## Description of the task
Copy the entries below word for word, from the line with "Describe the element at coordinates (1468, 1185)" up to and including the line with "center [306, 444].".

## Materials provided
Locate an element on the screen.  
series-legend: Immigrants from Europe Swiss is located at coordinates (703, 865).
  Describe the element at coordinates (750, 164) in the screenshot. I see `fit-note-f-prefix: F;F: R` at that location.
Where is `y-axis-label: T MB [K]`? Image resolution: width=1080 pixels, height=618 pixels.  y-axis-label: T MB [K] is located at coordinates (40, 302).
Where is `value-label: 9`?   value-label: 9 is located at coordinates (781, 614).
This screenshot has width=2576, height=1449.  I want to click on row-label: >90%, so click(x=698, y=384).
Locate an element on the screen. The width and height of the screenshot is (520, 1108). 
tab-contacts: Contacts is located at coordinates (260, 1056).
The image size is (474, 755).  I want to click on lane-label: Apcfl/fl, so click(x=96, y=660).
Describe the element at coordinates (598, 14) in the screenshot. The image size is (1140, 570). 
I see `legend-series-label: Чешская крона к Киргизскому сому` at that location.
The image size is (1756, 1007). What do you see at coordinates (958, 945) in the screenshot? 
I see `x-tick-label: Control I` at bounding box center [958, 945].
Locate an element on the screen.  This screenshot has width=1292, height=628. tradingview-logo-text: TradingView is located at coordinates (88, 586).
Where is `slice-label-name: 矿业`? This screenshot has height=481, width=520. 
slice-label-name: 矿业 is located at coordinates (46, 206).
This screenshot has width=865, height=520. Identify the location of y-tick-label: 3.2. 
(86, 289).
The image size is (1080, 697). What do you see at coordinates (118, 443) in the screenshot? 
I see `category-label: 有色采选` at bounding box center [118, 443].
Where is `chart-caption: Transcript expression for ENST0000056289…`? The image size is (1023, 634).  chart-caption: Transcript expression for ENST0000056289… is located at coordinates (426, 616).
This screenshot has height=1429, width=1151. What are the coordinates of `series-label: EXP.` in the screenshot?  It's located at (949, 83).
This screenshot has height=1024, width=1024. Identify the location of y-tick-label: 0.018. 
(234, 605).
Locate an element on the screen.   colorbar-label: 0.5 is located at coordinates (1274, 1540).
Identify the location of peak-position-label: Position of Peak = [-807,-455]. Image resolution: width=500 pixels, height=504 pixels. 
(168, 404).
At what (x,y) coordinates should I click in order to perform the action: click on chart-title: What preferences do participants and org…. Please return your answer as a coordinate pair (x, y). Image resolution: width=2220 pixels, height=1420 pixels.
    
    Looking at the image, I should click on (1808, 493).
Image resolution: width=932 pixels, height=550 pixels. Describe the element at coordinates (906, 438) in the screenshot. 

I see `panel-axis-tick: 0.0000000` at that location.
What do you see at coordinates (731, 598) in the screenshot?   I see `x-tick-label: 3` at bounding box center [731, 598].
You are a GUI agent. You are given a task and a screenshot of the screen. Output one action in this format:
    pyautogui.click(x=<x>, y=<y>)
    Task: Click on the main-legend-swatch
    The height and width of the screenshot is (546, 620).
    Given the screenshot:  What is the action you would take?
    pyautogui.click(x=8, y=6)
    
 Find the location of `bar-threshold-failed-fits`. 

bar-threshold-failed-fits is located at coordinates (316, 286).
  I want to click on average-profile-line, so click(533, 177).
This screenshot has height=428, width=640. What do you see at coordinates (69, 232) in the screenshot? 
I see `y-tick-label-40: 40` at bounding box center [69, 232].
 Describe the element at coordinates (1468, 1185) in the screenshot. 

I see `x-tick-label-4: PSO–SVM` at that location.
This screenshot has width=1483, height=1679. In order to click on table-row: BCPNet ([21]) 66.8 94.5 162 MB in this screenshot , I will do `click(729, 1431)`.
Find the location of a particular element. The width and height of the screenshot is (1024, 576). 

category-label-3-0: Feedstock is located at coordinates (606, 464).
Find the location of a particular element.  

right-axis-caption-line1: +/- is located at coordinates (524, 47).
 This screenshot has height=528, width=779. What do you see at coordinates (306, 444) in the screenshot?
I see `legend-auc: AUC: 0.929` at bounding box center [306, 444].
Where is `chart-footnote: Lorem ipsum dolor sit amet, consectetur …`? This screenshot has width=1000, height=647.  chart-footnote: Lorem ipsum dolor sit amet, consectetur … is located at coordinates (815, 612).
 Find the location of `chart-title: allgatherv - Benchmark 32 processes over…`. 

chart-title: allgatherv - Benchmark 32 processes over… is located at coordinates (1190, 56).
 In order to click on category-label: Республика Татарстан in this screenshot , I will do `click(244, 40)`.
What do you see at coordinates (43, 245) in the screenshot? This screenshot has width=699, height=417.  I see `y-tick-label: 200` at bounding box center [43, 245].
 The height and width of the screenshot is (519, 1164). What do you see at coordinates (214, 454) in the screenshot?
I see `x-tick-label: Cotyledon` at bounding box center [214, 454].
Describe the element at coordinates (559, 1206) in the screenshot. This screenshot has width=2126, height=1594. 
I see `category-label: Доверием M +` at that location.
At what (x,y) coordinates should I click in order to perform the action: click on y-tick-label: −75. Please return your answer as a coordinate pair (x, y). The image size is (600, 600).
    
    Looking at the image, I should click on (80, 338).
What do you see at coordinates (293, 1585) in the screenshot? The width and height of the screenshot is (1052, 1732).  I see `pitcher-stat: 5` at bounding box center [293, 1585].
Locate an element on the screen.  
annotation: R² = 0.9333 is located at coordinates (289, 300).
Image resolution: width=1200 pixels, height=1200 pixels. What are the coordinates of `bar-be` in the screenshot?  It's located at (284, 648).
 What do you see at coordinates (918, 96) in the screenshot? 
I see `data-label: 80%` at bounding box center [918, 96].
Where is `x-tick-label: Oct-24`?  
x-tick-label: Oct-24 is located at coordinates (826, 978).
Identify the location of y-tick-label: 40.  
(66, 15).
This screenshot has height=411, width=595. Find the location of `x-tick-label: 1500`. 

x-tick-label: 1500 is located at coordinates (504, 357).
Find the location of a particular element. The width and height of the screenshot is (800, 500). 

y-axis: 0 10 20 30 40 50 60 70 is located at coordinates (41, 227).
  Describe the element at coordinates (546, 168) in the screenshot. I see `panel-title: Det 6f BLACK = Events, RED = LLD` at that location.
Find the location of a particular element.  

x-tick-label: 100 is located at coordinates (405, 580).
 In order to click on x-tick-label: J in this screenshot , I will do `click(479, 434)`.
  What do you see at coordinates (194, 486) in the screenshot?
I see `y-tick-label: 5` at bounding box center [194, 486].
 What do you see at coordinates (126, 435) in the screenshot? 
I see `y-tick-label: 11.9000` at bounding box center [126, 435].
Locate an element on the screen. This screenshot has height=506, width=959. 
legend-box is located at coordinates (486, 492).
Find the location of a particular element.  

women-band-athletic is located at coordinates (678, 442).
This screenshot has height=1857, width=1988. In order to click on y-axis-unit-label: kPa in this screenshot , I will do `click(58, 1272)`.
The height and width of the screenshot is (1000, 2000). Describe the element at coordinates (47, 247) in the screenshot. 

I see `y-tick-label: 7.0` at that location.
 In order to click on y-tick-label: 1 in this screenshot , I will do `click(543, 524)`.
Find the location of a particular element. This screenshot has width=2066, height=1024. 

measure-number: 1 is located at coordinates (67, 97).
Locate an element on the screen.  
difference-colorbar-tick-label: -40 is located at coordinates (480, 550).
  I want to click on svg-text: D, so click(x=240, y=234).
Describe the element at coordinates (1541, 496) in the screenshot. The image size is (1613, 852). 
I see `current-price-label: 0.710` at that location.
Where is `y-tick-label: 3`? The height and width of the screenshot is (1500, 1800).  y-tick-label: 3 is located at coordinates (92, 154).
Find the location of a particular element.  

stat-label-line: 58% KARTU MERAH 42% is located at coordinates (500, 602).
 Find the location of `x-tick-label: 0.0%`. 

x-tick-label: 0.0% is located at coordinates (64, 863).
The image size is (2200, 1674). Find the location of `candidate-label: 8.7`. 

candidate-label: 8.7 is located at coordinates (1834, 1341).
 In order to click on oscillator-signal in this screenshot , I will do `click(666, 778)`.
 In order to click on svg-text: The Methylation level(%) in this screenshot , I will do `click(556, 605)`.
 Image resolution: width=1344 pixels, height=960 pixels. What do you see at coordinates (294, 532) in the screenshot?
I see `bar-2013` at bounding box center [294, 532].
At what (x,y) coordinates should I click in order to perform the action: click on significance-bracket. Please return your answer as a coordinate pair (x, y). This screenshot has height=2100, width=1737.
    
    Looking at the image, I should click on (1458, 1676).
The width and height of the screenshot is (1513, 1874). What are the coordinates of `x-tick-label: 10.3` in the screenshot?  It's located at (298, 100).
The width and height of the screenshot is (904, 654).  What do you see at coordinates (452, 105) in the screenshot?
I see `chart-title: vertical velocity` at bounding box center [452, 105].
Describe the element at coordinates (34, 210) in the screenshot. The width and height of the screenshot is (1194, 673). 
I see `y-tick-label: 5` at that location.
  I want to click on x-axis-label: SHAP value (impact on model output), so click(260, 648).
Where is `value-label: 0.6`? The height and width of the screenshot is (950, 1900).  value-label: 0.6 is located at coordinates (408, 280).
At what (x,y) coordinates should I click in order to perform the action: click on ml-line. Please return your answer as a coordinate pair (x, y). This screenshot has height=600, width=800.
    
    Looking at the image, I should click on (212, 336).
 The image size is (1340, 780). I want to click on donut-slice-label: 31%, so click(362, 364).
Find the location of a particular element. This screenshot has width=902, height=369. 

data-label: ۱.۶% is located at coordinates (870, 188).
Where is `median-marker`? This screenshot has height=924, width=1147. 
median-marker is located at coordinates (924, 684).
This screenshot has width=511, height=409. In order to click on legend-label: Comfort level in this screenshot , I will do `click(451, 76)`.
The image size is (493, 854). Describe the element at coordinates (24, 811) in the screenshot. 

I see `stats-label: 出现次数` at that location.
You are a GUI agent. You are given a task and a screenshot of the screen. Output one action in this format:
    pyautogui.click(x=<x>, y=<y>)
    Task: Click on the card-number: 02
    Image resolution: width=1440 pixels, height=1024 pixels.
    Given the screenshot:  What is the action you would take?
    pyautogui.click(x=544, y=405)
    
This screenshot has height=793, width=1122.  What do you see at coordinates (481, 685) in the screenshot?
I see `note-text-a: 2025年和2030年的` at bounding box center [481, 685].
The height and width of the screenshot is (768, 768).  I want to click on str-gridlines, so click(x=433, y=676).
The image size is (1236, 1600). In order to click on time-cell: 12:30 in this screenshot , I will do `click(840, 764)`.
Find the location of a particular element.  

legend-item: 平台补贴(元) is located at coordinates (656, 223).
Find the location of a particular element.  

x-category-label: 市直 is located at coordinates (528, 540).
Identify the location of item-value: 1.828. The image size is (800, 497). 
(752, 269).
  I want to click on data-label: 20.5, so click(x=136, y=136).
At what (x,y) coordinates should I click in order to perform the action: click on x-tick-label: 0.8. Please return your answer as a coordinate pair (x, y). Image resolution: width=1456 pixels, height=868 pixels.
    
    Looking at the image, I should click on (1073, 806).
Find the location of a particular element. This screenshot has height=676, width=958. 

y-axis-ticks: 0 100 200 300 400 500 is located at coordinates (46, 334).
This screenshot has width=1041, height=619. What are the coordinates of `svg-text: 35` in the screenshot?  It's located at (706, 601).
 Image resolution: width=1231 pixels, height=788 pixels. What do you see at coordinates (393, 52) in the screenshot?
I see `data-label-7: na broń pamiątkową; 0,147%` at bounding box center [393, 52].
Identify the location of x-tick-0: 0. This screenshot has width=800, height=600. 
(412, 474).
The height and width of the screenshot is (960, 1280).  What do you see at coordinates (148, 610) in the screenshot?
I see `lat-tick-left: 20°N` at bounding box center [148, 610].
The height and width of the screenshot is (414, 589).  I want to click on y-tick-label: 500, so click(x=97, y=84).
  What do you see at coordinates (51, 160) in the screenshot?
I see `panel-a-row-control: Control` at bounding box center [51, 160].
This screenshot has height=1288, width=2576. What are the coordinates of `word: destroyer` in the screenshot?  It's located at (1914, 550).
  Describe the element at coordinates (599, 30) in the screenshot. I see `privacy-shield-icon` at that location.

## Expected output
 Describe the element at coordinates (1468, 1185) in the screenshot. 

I see `x-tick-label-4: PSO–SVM` at that location.
This screenshot has width=1483, height=1679. In order to click on table-row: BCPNet ([21]) 66.8 94.5 162 MB in this screenshot , I will do `click(729, 1431)`.
Find the location of a particular element. The width and height of the screenshot is (1024, 576). 

category-label-3-0: Feedstock is located at coordinates (606, 464).
Find the location of a particular element.  

right-axis-caption-line1: +/- is located at coordinates (524, 47).
 This screenshot has height=528, width=779. What do you see at coordinates (306, 444) in the screenshot?
I see `legend-auc: AUC: 0.929` at bounding box center [306, 444].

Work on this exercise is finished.